– Вот вам и клад, таившийся двести лет в нашей губернии. Действительно, совершенно особая, вполне константная, своеобразная порода, резко разнящаяся от соседних холмогорок и видимо произошедшая, вследствие прилития неголландской крови, а какой-то другой, возможно, что и джерсеек. По экстерьеру кажется корова невзрачной, но измерение удоев и главным образом анализ содержания жиров в молоке дает изумительные результаты. Рекорды джерсеек побиты вот этими самыми, никому неизвестными мисковскими коровенками. Я сам себе не верил, когда производил анализ. Однако, главное-то еще не в этом, а в том, что мисковские крестьяне сами по себе замечательные животноводы. Те выводы, к которым мы пришли путем научного исследования, известны им, как передающийся из рода в род, из поколения в поколение навык, своего рода, обычай, так сказать. И представьте, что на основе этого, веками накопленного, опыта они знают иногда даже больше, чем узнаем мы, вооруженные всею современной техникой. Например, степень витаминозности различных трав. Конечно, слово витамин они никогда не слыхали, но питательное содержание кормов оценивают совершенно правильно. Даже тот же процент содержания жиров просто по вкусу определять умеют. Возьмет баба, на язык, почмокает и говорит: «Вот это молоко пожирнее, а вот это пожиже. Знают также многие приемы племенного разведения скота, даже вошедший у нас теперь в моду имбридинг, т. е. прилитие родственной крови с целью закрепления породы в самой себе. Вот так, руководствуясь этими, идущими с древних веков навыками, они вывели у себя на местном поголовье от подаренного царем бугая, поистине замечательную породу.

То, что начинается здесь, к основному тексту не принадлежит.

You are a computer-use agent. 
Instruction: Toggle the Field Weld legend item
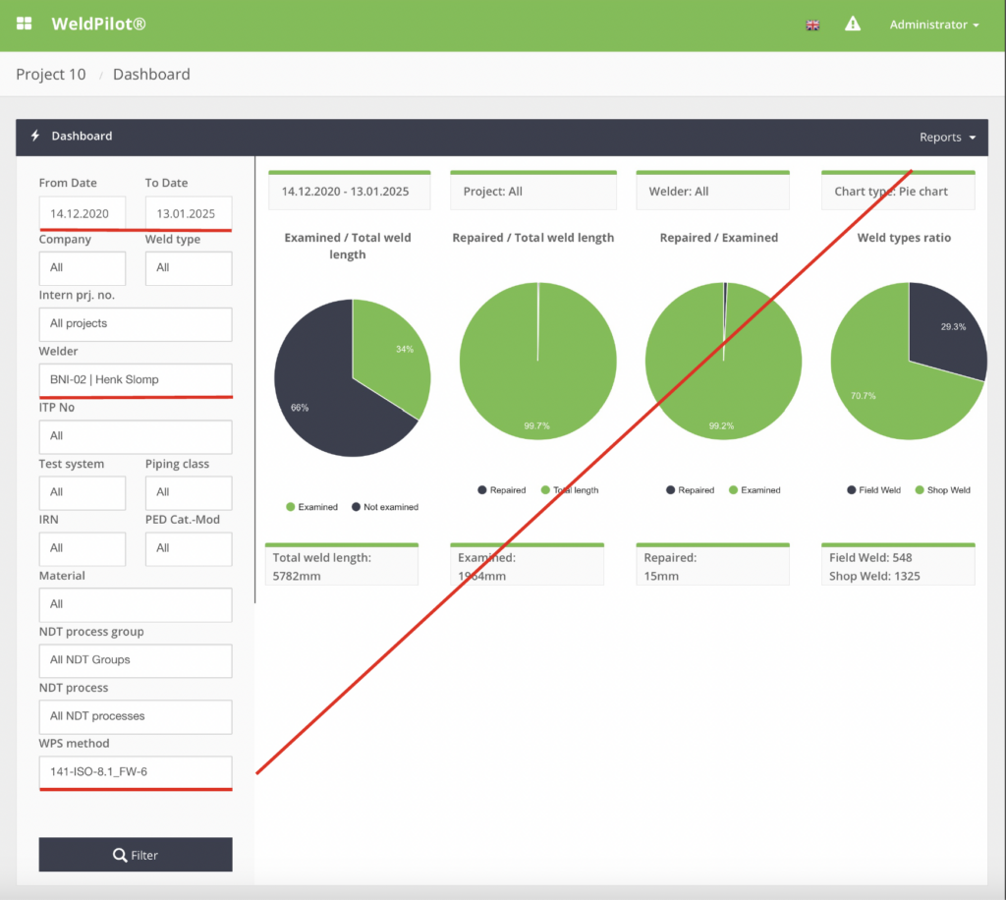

Получается черт знает что: платим огромные деньги за швицев и симменталов, а они здесь неизбежно получают туберкулез и вместо улучшения ухудшают местное поголовье. Мы же не видим и не хотим видеть того, что у нас под носом. Однако, вы не принимайте меня за квасного патриота, да и мисковских мужиков тоже. Увидели они, как я производил анализ молока на количество жиров, тотчас же детально обо всем расспросили и попросили прислать им нужной аппаратуры. Вообще, разговоров с ними у меня было много и не знаю, кто от кого больше научился: они ли от меня или я от них…»
Позже агроном А. М. Макаров написал о мисковском скоте научно-популярную брошюру, снабдив ее всеми требующимися научными показателями. Эта брошюра была издана департаментом земледелия, но грянула революция, и в ее первые годы было не до мисковской породы. Но агроном Макаров еще сидел на своем месте и сумел заинтересовать «открытой им» породой пришедших к власти большевиков. Они, как свойственно их психике, тотчас же схватились за мисковскую корову, отпустили крупные средства на организацию племенного ее рассадника, отвели для этого большое имение Караваево близ Костромы и заведующим туда назначили самого А. М. Макарова. Дело, казалось бы, пошло на лад, но дальнейшему его развитию помешал… троцкизм. Заведывавший губземотделом большевик был обвинен в этом уклоне и арестован. Вслед за ним арестовали и агронома Макарова, хотя он был беспартийным. Макаров отсидел, сколько ему полагалось по нормам советской карательной политики, и почти через два десятка лет я встретился с ним уже совсем на другом конце России – в Ташкенте. Он преуспевал, был уже профессором животноводства местного сельскохозяйственного института.
– Ну, а мисковские коровы как поживают? – спросил я его. – Удалось ли развести эту замечательную породу?
В ответ мне профессор Макаров лишь махнул рукой.
– Зачем спрашивать? Все, конечно, пошло прахом. После моего ареста карательная политика коснулась и организованного мною дела. Все, как полагается: племенные мисковские коровы в большинстве передохли от бескормицы, а остатки порезали. В Караваеве теперь уже не племхоз, а что-то другое. Да и Мисково стало теперь колхозом. А что в колхозе творится – всем известно. Утрачена порода…
В восьмидесятых годах прошлого столетия в Россию из Германии выехал шестой сын саксонской крестьянской семьи Карл Фердинанд Рунге. В родной Саксонии шести сыновьям его отца, добропорядочного, трудолюбивого бауэра, стало уже тесновато. Вот и пришлось младшим из них искать счастья, кому в заатлантической Америке, кому в снежной России. В эту страну, о которой в каком-то саксонском захолустье знали очень мало, Карл Фердинанд отправился с двадцатью марками денег, железнодорожным билетом, дипломом низшей технической школы и… всего одной лишь сменой белья. Но будущее не страшило его. Карл Фердинанд умел и хотел работать, он знал также, что двадцать лет – это только начало жизни.